Which Soviet war machines changed the tide of WWII

These bad boys gave the Nazis endless nightmares and pummelled Germany into submission.

‘Katusha’ - the Soviet Union’s iconic rocket launcher

A salvo of guards mortar-guns. The 1st Ukrainian Front.

There are a few theories about why the Soviet BM-13 rocket launcher was dubbed “Katusha,” a Russian girl’s name. One suggests the sound created when the weapon fires is similar to the Soviet melody going by the same name...

The launcher was widely used by the USSR on the Eastern front line during WWII - it was a thorn in the side of the Germans: The sound of Katushka projectiles bearing down from above scared the living daylights out of the Nazi soldiers. Such a volley would destroy everything in its path, spreading shrapnel in all directions.

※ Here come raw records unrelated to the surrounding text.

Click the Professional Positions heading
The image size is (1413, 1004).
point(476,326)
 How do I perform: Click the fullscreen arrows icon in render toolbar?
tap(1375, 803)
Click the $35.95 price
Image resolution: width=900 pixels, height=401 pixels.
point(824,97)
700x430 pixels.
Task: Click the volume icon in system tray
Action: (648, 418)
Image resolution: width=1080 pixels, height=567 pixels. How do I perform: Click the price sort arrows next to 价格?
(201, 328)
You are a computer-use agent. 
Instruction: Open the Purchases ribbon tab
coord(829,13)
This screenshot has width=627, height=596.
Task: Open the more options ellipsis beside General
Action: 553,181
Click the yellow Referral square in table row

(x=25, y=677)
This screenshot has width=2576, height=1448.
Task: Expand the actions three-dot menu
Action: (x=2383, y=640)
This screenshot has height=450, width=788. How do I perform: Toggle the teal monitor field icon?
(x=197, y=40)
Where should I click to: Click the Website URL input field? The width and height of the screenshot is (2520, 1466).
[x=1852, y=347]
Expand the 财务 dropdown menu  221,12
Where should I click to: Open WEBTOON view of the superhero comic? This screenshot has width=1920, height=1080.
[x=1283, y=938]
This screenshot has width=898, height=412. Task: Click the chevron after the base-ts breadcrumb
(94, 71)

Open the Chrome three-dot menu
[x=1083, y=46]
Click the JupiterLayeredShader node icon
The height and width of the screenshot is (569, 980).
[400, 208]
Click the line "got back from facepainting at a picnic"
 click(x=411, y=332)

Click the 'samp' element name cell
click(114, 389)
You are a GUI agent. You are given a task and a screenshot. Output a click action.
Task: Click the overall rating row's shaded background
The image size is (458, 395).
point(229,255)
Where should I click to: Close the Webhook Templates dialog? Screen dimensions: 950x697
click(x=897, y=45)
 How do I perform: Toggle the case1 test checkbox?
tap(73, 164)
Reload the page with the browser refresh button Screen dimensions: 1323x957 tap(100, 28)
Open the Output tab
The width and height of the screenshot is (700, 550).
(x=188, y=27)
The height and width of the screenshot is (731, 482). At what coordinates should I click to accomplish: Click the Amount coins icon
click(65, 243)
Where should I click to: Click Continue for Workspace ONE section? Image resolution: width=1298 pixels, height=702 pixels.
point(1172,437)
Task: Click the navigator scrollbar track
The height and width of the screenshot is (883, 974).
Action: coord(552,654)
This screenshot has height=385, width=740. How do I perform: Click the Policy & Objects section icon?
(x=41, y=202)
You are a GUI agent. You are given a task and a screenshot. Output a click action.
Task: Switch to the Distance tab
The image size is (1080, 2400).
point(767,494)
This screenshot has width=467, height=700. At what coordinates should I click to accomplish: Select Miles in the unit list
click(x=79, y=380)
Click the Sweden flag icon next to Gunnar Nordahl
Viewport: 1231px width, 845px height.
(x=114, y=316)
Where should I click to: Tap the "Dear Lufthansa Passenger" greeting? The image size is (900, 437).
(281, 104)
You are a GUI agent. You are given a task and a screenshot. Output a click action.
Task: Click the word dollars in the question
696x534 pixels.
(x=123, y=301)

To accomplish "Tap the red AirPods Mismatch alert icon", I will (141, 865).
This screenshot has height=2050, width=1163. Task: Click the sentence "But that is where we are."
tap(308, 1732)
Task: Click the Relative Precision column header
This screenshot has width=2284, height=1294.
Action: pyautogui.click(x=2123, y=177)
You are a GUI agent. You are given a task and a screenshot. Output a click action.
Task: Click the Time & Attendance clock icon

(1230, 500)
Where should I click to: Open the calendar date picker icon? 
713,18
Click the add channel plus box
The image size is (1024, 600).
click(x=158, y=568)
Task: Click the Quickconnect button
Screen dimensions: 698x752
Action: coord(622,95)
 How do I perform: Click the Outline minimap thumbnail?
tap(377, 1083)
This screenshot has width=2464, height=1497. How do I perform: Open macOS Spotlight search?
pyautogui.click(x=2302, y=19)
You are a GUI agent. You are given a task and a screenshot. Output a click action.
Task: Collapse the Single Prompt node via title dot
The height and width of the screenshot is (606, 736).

The system was very effective against infantry troops but not so good at taking out tanks and armoured vehicles - the rockets were packed with high-explosives, not armor-piercing warheads. The BM-13 was an invaluable weapon and played a major role in helping the Soviet forces eliminate the invading Nazis in what was the USSR’s bloodiest conflict.

T-34 tank

Sevastopol. USSR. A view of Lenin Street on a liberation day.

The appearance of this tank also helped to change the tide of war. It’s one of the largest war machines in Soviet history and received several modifications including additional 76mm cannons.

It combined incredible firepower (it’s slugs could pierce the armor of Germany’s toughest tanks), mobility, and protection. German General Paul Ludwig Ewald von Kleist called the T-34 the best tank in the world - and he wasn’t lying.

Ilyushin Il-2 ground attack aircraft 

Ilyushin IL-2 aircraft over Berlin. 1945.

Another vital piece of military hardware that proved pivotal in the Soviet victory during WWII, this aircraft had two nicknames: “Flying Tank” due to its thick armor and “Hunchback” due to its looks.

The II-2 was not the most maneuverable of planes but it was one of the most effective and took down German aircraft as well as ground and sea tagrets.

On a single tank of fuel this plane could cover up to 700 km and unleash a firestorm of hot lead with two 23mm guns and two 7.62mm machine guns. The plane could also unload up to 600 kilos of RS-82 and RS-132 unguided bombs.  

One of the II-2’s most interesting features was its ability to land it on its belly without landing gear if it suffered an emergency mid-flight.